Although the new cruise ship terminal at Nordhavn is outside the proposed island, the drawing shows further quays for large ships on the seaward side of the new island so it is not clear if these would replace the present berths for cruise ships along Langelinie Kaj.

note:

Politiken published an article on the 3 March with comments from a workshops with architects and engineers and planners where it was suggested that the island, as shown in the drawing first presented by the Prime Minister in October, is too close to the Trekroner fortress and is too large with several critics suggesting that it should be broken down into a series of smaller islands. No further decisions can be made until tests of the sea bed are completed and until related projects are confirmed including the plan for a major road link across the east side of the city that would have to cross the harbour and the proposal for an extension of the metro through a tunnel between Refshaleøen and Nordhavn.

Lille Langebro

L1320924.jpg
 

Apparently the main sections for the new cycle and pedestrian bridge across the harbour will arrive in April. These have been manufactured in The Netherlands but delivery was delayed when a section was damaged beyond simple repair in an accident last summer as it was being loaded onto a barge to move it to Copenhagen.

The new bridge - Lille Langebro or Little Langebro Bridge - will cross from Langebrogadegade on the Christianshavn side of the harbour to Christians Brygge, immediately south of BLOX on the city side.

It makes every sense in terms of planning and will provide an important and safe new route for cyclists riding between Amager and the city which means that they will not, as now, have to go up and across the main bridge. On the city side there are traffic lights for crossing Christians Brygge and the bridge lines up with Vester Voldgade which runs up to the square in front of city hall and the new metro station there and should keep thousands of cyclists each day clear of HC Andersens Boulevard which is probably the road in the city with the heaviest road traffic so this is all good joined up planning.

But …..

But there is a part of me that regrets or do I mean mourns a further bit of chopping up the harbour … taming it …. domesticating it … making it look more and more like a river and less and less like one of the great and possibly the greatest ports of the Baltic.
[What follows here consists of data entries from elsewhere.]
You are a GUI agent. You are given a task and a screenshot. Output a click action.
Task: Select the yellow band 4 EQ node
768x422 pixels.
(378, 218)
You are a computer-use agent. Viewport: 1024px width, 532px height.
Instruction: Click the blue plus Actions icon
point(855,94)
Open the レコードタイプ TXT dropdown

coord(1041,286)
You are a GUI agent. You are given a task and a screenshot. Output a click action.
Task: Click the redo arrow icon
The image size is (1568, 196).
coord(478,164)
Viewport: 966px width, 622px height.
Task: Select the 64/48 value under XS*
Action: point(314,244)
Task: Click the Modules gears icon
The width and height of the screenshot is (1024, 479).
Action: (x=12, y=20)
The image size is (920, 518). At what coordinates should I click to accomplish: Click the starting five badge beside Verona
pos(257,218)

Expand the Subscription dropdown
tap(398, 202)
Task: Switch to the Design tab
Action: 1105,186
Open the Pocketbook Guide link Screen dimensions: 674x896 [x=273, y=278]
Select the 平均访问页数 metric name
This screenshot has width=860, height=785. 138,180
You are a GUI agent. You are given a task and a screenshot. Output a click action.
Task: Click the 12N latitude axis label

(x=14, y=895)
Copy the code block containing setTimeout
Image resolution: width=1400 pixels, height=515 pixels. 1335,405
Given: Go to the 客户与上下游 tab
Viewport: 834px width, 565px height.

This photograph was taken a few weeks ago and soon this view will be lost … or maybe I just mean different and maybe it’s simply indicating that I’ve lived in the city for long enough to be rattled by change.

earlier post on Lille Langebro

new metro station at Orientkaj

A couple of trips out to Nordhavn recently meant an opportunity to look at progress on the new metro station at the top of Orientkaj. This is just beyond the point where the metro track emerges from underground and trains will move up onto an elevated concrete track. It is difficult to judge the design of the station but it is clearly very different from the well detailed steel and glass work of the stations on Amager on the two lines at the south end of the existing system.

Here at Nordhavn there are hefty square concrete frames set across and supporting the track and what appears to be a large box or presumably a large container suspended over the platforms that is presumably a reference to the container port here.

Just beyond the station, the elevated track stops abruptly but it should continue on to the Oceankaj Terminals where the largest cruise ships now dock.

top left - view from the south showing the track from the metro rising up from underground just before the station. Tow views of the station from the Orientkaj and - bottom right - the view across the construction site from the west.